TASK BRIEF.
Only the lines from the start of the data through the line containing "教务服务中心 (668, 70)" should be written out, exactly as they are, with both ends included and the pictures left out.

◆ ◆ ◆ ◆ ◆ ◆ ◆

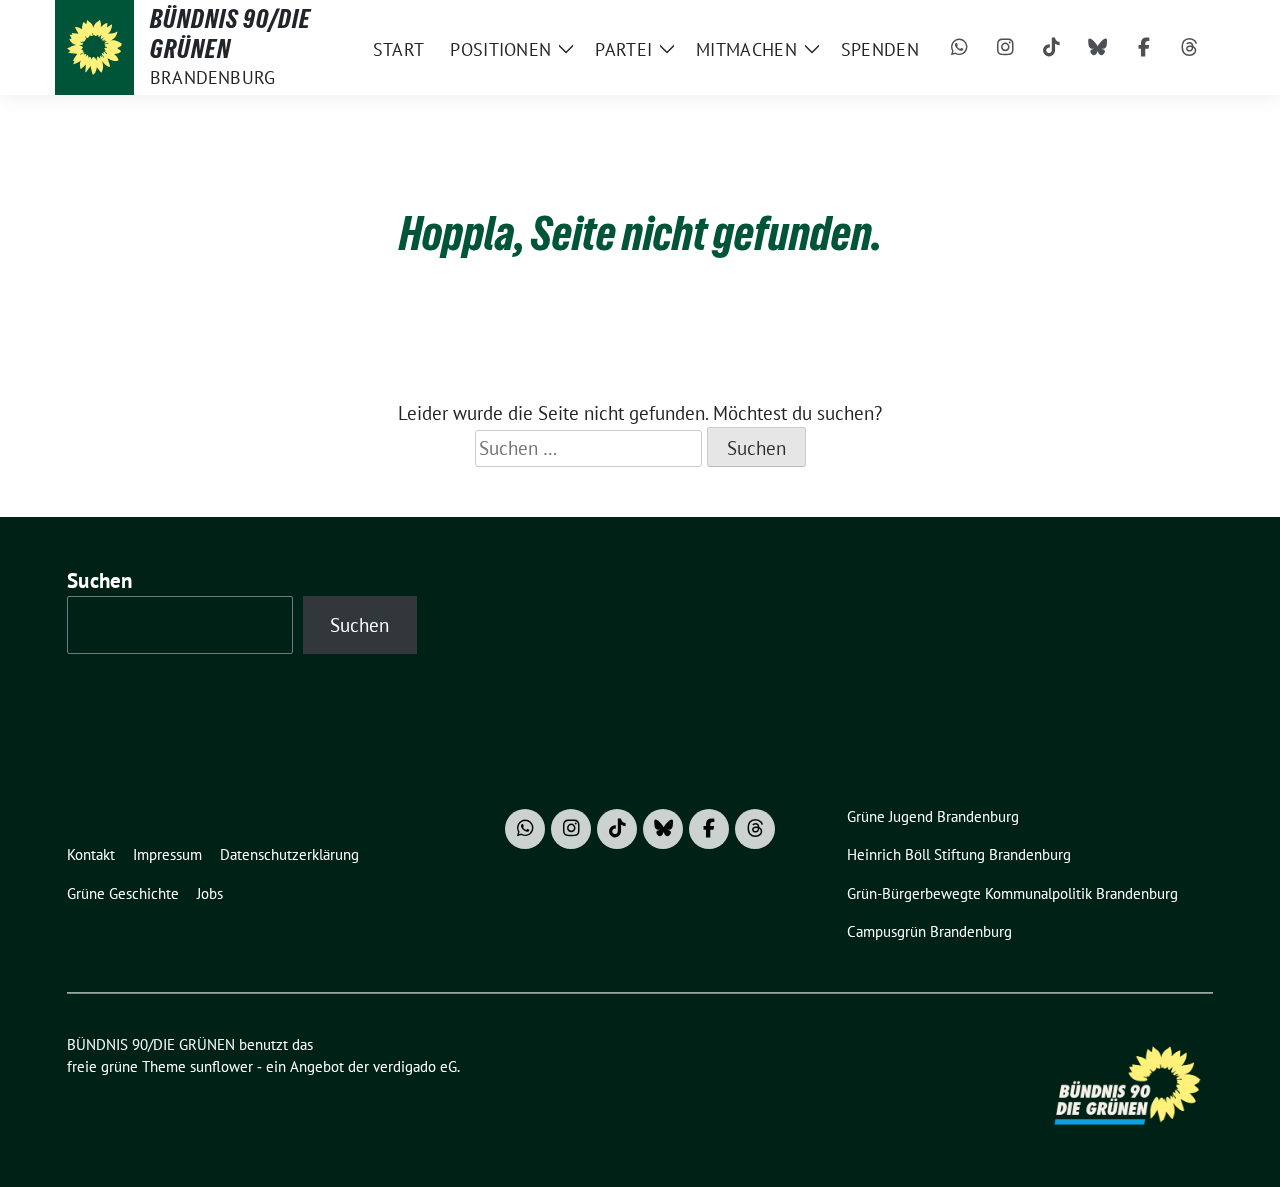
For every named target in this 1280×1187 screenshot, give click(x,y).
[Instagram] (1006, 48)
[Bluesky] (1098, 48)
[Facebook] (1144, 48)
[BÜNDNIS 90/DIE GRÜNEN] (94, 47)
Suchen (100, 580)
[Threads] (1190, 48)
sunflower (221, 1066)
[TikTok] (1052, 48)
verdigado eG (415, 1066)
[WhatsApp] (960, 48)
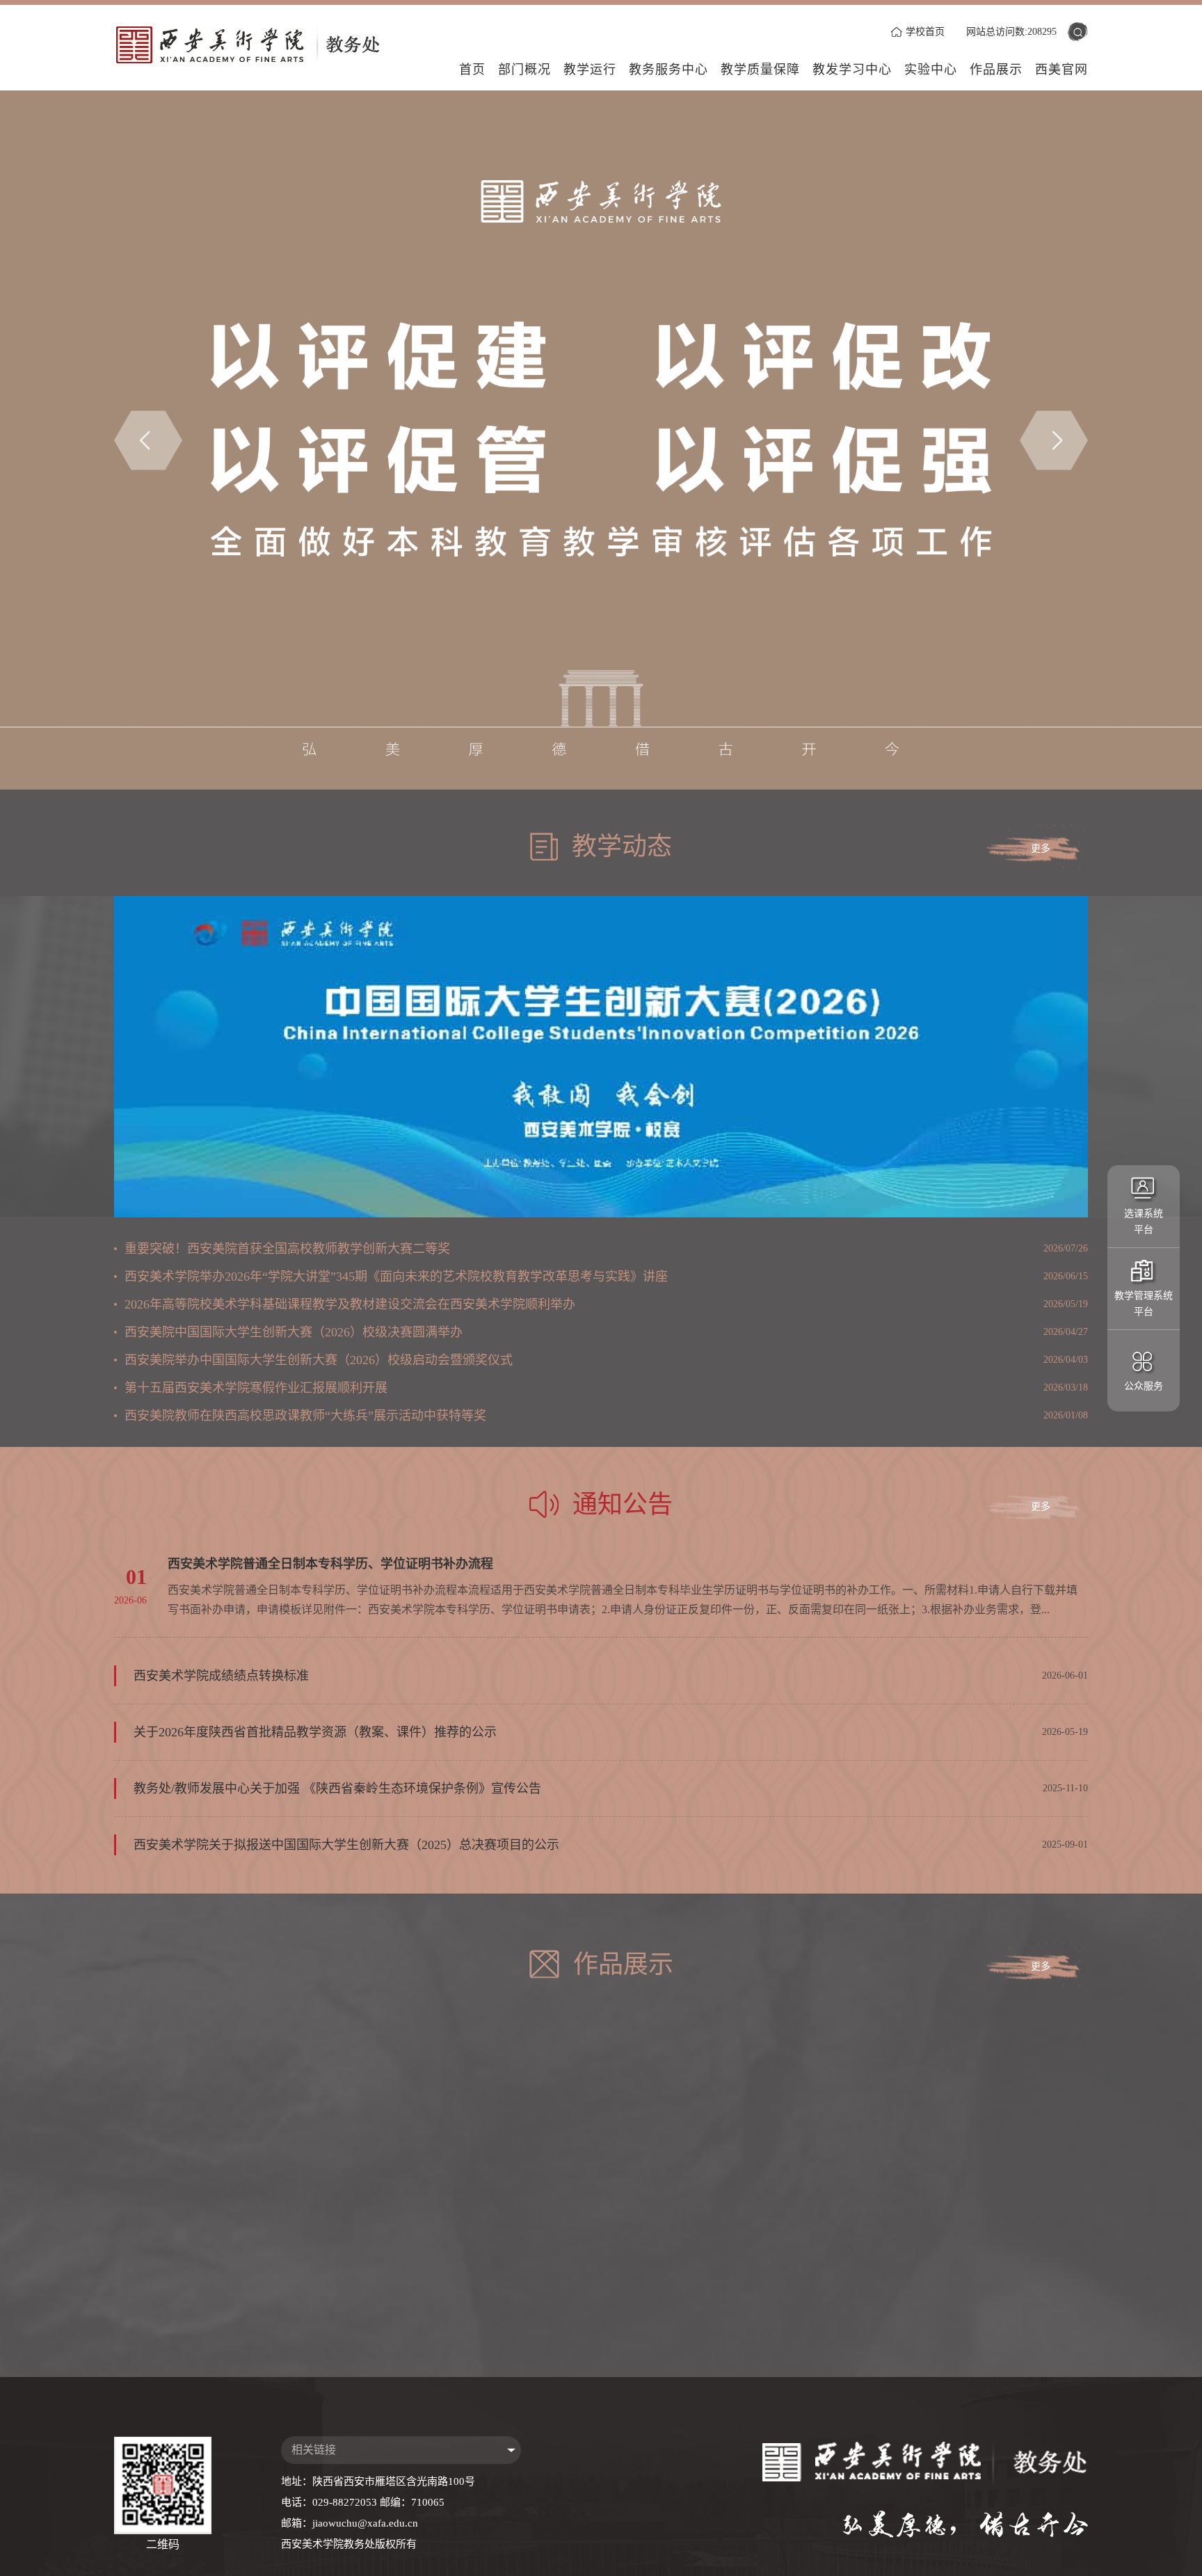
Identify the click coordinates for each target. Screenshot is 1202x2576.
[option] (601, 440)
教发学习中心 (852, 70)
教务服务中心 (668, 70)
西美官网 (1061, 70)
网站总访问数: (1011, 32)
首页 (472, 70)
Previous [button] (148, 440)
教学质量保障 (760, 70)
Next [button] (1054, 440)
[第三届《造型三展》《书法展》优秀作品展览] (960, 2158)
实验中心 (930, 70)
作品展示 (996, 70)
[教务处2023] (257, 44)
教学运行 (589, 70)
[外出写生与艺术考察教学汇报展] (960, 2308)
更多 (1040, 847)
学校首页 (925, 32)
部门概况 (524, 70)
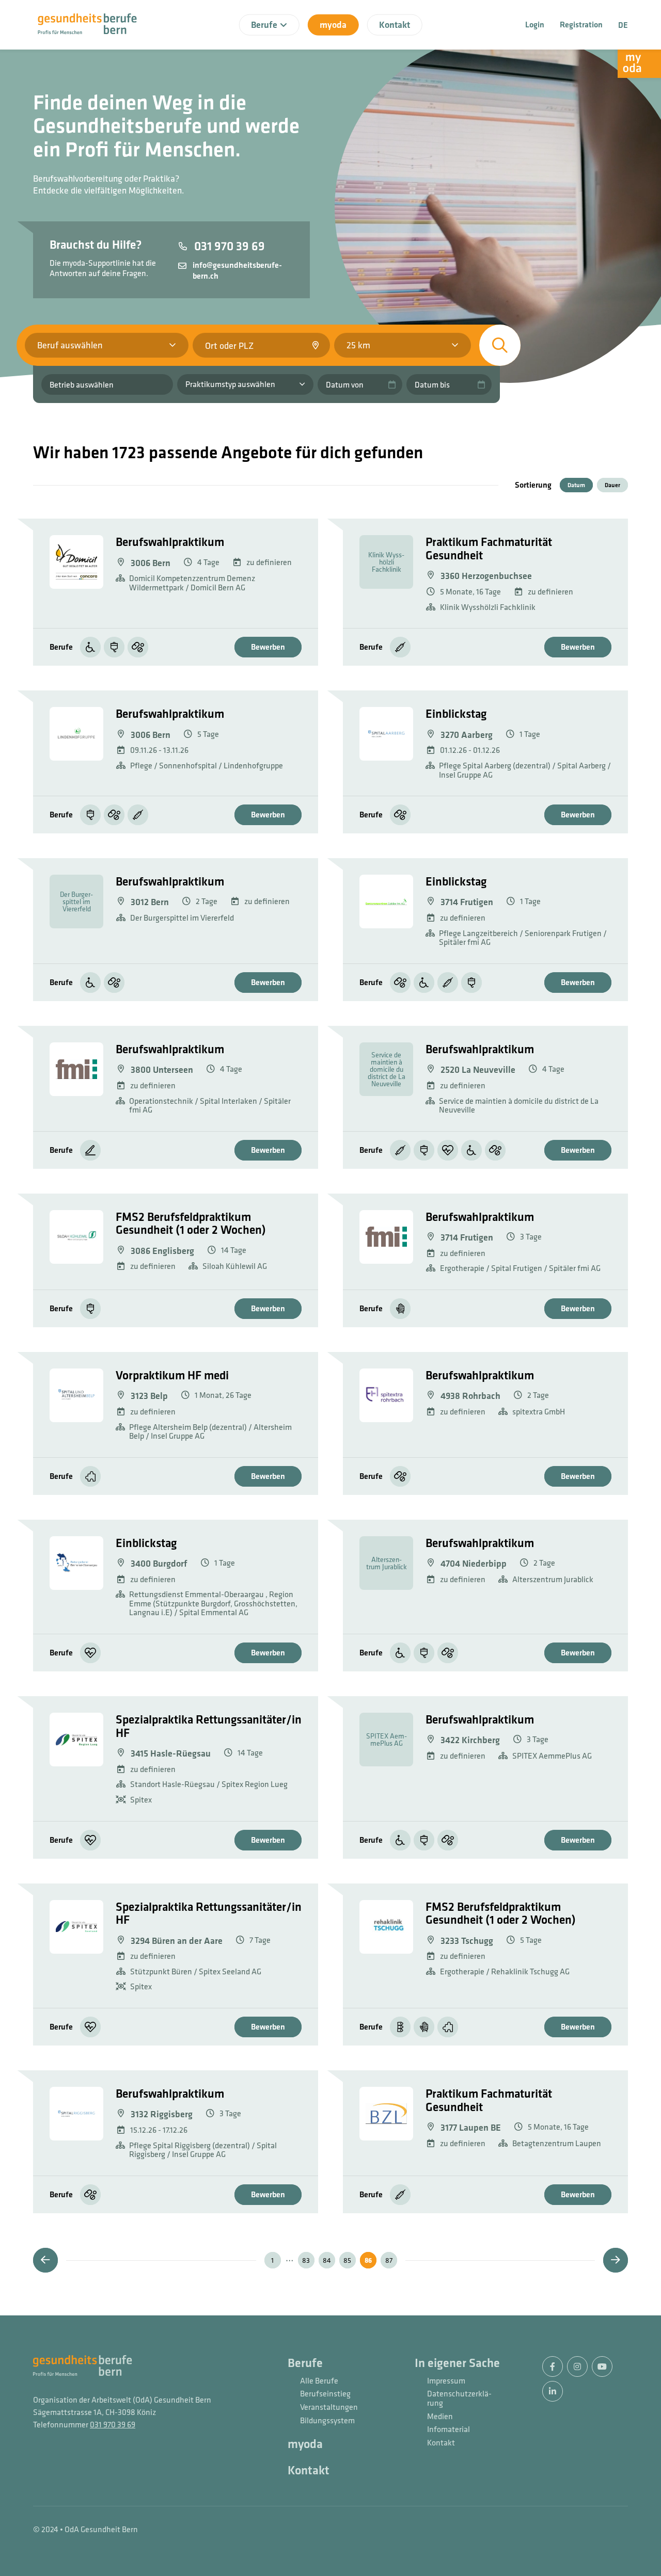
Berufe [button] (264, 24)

◆ ◆ ◆ ◆ ◆ ◆ ◆

RESULT OF THE EXERCISE.
For every named target in this 1280×1187 screenshot, give click(x,y).
[Instagram] (1006, 48)
[Bluesky] (1098, 48)
[Facebook] (1144, 48)
[BÜNDNIS 90/DIE GRÜNEN] (94, 47)
Suchen (100, 580)
[Threads] (1190, 48)
sunflower (221, 1066)
[TikTok] (1052, 48)
verdigado eG (415, 1066)
[WhatsApp] (960, 48)
Identify the click coordinates for each target. Screenshot is 1202x2576.
[option] (601, 440)
教发学习中心 (852, 70)
教务服务中心 (668, 70)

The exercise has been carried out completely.